Par ailleurs, selon le Code des obligations, la clause de prohibition ne peut en principe excéder une durée de trois ans; la durée de référence est en général de six mois. Il ne s’agit pas d’une durée absolue, mais d’une règle générale, seules des circonstances exceptionnelles permettant de retenir une durée supérieure. Il est vrai que de nombreuses clauses prévoient une durée d’une année, durée parfaitement acceptable, mais, encore une fois, il convient d’étudier chaque clause dans son ensemble, au cas par cas.

Les clauses doivent également définir de manière détaillée l’activité prohibée. Une telle description n’est toutefois pas nécessaire si, par la voie de l’interprétation, l’on comprend de quelle activité il s’agit. En outre, les clauses ne doivent pas constituer une interdiction professionnelle, soit empêcher le travailleur d’exercer une activité correspondante à sa formation.

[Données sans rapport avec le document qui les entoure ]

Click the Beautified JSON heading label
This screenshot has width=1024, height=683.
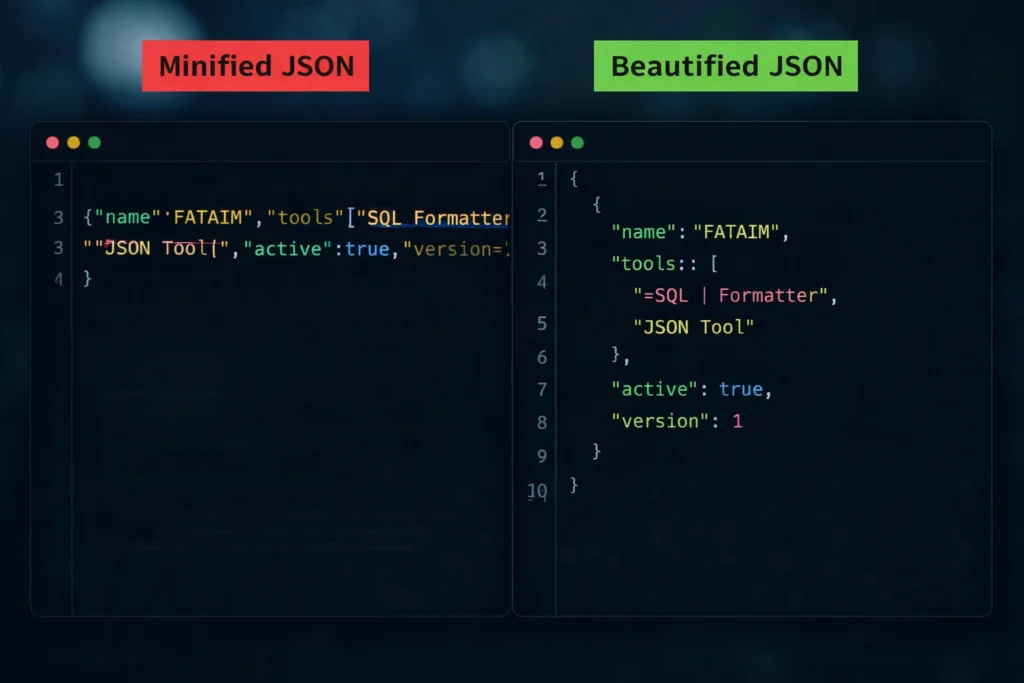(x=726, y=66)
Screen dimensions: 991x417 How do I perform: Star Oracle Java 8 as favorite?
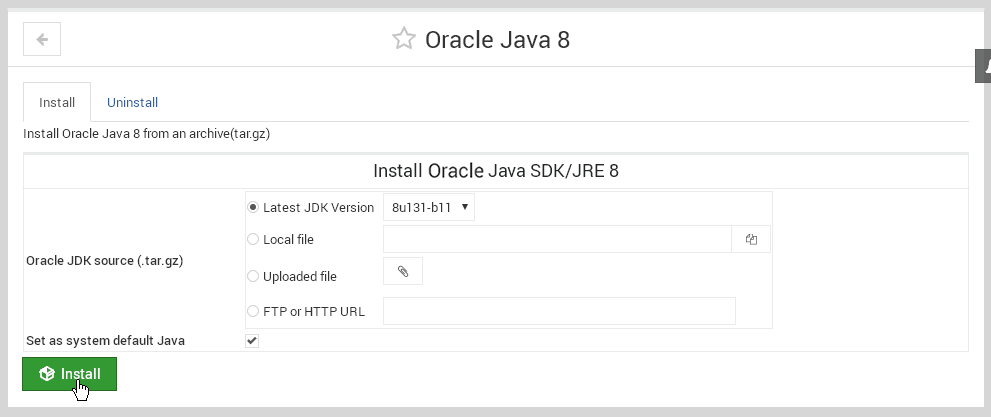(x=404, y=39)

Se pose enfin la question du respect de la clause de prohibition. La conformité aux principes généraux précités n’entraîne pas d‘effet contraignant envers le travailleur si la clause ne prévoit pas expressément des sanctions; il faut se donner les moyens d’agir pour espérer faire cesser des agissements concurrentiels proscrits. En sus de l’action en dommages et intérêts, l’employeur dispose de deux moyens d’agir pour faire respecter une clause de prohibition de concurrence, soit l’action en paiement d’une peine conventionnelle et l’action en exécution de l’interdiction de concurrence.

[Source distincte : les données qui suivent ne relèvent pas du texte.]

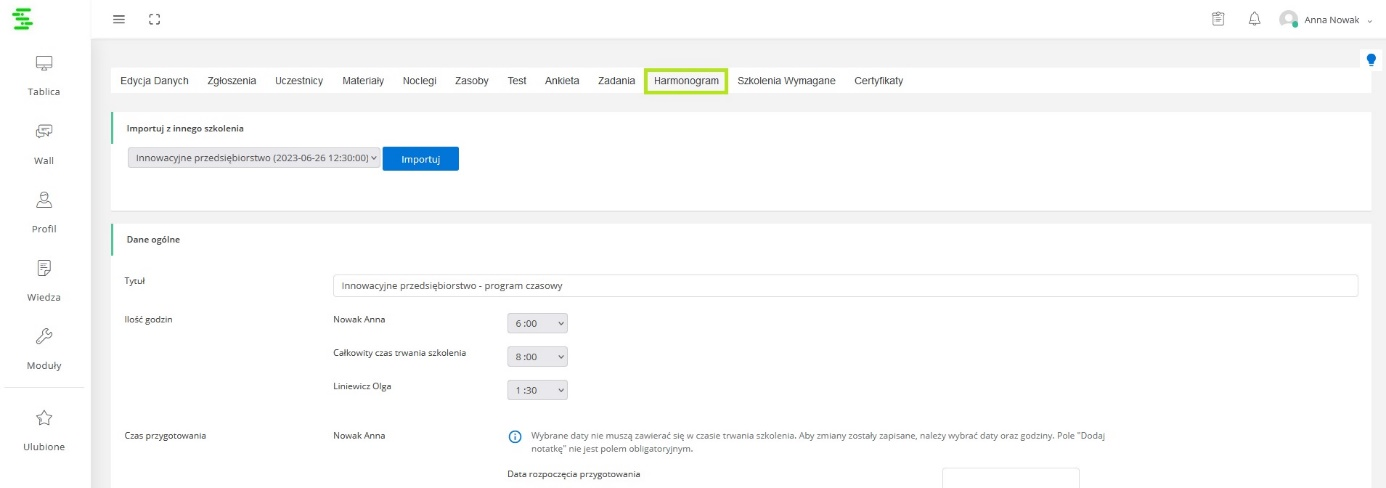Open Moduły in the sidebar
The width and height of the screenshot is (1386, 488).
(x=44, y=349)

Le calcul du montant de la peine conventionnelle doit respecter certains principes généraux, mais ne peut dans tous les cas excéder le salaire annuel (ATF 133 III 43, consid. 3a). Si le montant de cette peine est inférieur aux dommages causés par la violation de la clause de prohibition, l’employeur pourra toujours faire valoir ce dommage supplémentaire. Il sied en outre de souligner que, sauf disposition contraire, le travailleur peut se délier de son obligation de non-concurrence en payant le montant de la peine conventionnelle.

Précisons en dernier lieu que le droit suisse permet à l’employeur d’agir devant les tribunaux pour faire cesser une activité concurrentielle. Pour ce faire, cette possibilité doit expressément et clairement être prévue par accord écrit, sans ambiguïté, entre l’employeur et le travailleur. Néanmoins, une telle action reste exceptionnelle et ne sera possible que dans des cas restrictifs, soit si l’employeur s'en est expressément réservé le droit par écrit, et que cette mesure est justifiée par l’importance des intérêts lésés ou menacés de l'employeur et par le comportement du travailleur.

Il est important de souligner que ces deux moyens d’agir ne sont à la disposition de l’employeur si, et seulement si, ce dernier les prévoit expressément dans le contrat de travail ! Il est donc essentiel d’accorder le plus grand soin au libellé de la clause de prohibition de concurrence, au risque de voir celle-ci dépourvue de tout effet.